[Work request] Take each line of the data that contains the string "right" and copy it.

[Provided data]
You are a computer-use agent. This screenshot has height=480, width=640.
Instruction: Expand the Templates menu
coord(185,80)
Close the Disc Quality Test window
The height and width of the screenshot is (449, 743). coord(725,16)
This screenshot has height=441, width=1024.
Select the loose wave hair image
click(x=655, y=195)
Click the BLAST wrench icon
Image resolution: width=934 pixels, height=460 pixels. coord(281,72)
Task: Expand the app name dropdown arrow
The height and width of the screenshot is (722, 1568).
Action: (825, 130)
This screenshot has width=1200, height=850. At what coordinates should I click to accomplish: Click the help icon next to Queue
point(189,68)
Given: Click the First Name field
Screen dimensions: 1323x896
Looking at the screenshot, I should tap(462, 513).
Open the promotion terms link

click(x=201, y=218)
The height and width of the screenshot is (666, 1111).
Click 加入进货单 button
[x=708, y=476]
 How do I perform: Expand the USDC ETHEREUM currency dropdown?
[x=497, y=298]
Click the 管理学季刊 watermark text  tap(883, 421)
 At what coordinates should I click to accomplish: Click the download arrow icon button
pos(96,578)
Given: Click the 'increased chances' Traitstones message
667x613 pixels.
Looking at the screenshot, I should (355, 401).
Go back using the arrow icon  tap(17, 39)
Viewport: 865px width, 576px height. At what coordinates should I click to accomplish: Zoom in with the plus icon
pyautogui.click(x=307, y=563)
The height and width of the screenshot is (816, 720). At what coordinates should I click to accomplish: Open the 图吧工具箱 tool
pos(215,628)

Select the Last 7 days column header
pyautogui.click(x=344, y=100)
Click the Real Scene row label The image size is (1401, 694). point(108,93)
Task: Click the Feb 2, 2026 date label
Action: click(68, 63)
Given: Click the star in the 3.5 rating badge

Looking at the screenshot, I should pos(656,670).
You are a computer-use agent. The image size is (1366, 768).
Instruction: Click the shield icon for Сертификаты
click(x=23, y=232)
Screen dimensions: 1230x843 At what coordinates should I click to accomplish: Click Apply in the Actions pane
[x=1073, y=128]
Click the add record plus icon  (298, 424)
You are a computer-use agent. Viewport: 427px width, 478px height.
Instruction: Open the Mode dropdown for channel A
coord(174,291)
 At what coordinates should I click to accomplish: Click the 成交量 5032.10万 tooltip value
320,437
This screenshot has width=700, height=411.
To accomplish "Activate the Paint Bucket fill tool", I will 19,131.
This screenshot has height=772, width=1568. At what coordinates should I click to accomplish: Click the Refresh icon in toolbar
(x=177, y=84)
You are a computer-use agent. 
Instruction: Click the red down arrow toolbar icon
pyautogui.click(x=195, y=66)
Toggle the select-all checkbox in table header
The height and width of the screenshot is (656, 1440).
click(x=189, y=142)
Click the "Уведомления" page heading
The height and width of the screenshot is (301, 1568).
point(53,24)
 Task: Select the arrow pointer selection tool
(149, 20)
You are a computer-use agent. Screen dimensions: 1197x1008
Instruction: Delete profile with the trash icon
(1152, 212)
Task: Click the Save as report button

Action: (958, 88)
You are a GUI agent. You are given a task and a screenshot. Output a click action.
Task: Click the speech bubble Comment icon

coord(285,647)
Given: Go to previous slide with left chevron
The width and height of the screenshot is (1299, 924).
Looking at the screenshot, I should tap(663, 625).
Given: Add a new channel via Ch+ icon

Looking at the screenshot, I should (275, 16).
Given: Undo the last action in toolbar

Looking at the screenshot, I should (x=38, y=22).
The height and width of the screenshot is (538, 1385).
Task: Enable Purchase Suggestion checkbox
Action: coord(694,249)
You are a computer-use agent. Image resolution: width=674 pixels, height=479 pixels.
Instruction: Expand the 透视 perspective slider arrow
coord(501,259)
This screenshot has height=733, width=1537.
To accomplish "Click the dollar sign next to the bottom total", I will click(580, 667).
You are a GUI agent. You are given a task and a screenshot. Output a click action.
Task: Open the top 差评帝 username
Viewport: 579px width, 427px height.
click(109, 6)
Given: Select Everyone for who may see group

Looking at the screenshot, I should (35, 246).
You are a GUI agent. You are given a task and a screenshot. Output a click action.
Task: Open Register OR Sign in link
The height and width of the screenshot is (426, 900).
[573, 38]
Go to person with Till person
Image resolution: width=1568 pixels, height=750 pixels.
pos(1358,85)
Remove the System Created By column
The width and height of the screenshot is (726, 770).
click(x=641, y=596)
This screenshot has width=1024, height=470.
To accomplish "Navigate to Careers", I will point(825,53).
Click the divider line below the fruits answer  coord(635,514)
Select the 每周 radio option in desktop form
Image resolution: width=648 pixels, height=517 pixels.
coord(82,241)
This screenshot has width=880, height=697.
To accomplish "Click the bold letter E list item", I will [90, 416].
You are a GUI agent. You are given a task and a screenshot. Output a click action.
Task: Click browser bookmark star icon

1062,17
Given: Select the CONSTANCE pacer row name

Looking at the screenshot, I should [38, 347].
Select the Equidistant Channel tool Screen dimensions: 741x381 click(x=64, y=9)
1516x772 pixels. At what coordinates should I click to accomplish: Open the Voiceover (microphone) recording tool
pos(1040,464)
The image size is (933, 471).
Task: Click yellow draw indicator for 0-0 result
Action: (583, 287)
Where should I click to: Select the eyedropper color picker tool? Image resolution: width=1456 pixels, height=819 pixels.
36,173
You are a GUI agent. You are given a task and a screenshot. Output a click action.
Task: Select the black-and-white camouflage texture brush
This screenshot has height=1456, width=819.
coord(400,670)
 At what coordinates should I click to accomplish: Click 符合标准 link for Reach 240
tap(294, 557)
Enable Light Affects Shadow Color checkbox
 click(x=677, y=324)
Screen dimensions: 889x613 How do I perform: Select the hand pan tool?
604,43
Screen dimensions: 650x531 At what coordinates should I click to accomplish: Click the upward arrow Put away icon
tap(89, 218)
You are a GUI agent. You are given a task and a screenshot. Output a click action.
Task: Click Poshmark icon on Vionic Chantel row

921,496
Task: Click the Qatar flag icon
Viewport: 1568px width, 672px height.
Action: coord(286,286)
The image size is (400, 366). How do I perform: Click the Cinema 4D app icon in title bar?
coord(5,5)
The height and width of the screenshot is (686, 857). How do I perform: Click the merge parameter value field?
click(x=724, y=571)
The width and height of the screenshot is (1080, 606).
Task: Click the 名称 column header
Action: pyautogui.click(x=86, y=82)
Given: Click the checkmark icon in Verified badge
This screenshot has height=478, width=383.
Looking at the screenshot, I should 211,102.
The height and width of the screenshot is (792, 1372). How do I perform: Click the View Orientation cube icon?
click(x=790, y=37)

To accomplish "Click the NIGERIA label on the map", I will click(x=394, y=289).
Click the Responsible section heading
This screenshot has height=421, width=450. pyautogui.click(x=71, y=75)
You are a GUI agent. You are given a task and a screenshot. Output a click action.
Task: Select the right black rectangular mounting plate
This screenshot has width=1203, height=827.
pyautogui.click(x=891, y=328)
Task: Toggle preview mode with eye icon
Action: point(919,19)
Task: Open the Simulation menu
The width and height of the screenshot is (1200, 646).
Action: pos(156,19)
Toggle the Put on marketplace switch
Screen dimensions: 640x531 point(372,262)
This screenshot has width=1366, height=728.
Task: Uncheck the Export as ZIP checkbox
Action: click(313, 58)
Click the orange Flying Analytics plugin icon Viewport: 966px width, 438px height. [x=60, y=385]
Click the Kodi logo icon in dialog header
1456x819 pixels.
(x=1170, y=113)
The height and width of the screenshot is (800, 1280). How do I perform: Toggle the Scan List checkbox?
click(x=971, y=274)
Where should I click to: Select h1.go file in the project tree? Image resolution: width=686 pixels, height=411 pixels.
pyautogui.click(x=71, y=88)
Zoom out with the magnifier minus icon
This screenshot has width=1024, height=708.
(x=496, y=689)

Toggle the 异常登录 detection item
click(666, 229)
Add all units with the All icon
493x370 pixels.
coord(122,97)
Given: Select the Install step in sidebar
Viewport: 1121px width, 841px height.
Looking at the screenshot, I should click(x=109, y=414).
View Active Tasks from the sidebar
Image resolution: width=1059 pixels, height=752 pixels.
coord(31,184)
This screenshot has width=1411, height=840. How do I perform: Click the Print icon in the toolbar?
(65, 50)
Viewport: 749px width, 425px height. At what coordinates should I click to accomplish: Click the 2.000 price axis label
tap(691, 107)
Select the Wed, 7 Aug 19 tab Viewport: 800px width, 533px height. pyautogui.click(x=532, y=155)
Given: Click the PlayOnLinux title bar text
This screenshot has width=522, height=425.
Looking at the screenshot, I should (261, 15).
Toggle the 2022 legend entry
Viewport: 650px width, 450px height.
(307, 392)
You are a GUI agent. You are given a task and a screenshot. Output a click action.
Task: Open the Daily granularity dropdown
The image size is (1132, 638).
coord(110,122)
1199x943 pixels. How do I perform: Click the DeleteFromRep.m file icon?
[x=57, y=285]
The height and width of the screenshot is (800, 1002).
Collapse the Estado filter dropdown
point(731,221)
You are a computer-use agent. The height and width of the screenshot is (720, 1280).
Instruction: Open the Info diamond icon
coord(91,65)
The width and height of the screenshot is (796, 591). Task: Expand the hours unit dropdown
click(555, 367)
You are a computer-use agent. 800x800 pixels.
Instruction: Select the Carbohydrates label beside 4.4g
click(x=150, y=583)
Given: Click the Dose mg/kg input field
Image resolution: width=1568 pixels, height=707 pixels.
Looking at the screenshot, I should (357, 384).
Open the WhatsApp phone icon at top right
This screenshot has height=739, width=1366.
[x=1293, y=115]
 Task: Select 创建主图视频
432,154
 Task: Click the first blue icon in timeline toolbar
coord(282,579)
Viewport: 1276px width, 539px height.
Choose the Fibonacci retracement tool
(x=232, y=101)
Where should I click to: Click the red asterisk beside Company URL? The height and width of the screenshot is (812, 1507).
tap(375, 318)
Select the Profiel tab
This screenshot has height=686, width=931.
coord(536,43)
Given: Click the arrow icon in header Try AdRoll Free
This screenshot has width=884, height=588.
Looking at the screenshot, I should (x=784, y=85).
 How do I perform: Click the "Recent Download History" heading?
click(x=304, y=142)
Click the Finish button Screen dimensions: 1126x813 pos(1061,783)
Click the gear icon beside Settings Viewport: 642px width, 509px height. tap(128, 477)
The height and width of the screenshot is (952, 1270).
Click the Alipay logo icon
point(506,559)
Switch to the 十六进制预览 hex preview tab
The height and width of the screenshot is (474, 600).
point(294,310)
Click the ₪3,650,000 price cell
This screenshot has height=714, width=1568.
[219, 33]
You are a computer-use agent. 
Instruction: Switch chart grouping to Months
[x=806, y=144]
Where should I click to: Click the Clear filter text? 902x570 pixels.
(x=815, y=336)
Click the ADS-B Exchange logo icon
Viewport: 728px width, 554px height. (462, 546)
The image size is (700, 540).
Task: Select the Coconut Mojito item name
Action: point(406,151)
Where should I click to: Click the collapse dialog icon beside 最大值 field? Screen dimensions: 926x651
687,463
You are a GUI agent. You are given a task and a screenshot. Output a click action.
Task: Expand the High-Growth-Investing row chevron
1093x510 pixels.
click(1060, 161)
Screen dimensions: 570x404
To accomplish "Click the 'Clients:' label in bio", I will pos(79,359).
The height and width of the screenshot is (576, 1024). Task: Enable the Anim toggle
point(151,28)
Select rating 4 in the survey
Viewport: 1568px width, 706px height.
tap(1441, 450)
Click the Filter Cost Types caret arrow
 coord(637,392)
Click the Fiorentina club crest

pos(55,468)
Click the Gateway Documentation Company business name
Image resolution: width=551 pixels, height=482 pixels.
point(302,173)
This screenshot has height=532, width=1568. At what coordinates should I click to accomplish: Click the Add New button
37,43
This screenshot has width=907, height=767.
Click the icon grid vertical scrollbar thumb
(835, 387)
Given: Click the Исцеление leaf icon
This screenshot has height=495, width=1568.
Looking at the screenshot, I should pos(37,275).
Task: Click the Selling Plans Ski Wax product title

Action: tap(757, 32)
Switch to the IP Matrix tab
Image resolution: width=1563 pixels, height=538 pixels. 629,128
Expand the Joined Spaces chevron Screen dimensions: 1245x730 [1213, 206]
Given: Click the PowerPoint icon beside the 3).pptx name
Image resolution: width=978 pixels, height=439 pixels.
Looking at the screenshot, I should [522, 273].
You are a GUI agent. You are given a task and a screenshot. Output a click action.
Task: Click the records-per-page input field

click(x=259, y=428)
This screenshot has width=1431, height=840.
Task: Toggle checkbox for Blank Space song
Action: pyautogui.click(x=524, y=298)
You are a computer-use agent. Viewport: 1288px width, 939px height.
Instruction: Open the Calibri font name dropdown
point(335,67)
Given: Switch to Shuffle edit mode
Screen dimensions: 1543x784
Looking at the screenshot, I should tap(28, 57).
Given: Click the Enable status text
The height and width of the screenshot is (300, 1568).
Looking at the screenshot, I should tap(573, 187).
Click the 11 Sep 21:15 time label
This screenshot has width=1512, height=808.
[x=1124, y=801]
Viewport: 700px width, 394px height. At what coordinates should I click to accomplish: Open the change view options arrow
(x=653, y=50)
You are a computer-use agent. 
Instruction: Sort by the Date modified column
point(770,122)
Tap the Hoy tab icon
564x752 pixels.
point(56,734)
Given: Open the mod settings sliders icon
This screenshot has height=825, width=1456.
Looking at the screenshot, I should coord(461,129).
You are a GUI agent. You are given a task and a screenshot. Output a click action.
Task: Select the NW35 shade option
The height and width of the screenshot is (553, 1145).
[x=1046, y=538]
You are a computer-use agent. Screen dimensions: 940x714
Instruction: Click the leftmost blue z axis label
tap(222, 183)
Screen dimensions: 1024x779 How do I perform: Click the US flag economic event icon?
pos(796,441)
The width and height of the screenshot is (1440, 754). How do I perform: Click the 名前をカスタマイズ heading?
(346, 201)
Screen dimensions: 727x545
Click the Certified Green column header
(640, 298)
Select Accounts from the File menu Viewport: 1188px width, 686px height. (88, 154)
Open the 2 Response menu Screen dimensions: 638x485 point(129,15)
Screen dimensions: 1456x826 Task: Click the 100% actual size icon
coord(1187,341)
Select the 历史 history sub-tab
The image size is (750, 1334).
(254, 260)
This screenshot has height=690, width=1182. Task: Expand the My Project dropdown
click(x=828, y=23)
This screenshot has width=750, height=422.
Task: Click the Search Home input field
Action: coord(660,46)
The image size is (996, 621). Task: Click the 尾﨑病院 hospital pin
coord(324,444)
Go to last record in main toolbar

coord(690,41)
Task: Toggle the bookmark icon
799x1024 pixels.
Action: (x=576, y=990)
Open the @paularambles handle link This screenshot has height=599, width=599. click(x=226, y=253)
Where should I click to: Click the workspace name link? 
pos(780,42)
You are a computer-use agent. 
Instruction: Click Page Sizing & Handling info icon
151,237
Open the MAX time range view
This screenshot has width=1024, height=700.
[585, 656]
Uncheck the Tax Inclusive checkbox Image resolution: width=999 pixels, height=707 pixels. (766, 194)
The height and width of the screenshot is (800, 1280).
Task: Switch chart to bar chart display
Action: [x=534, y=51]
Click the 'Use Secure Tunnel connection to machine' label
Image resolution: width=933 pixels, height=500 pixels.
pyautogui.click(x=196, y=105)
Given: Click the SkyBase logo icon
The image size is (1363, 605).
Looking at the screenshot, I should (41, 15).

[Exercise response]
Task: Select the right black rectangular mounting plate
Open the WhatsApp phone icon at top right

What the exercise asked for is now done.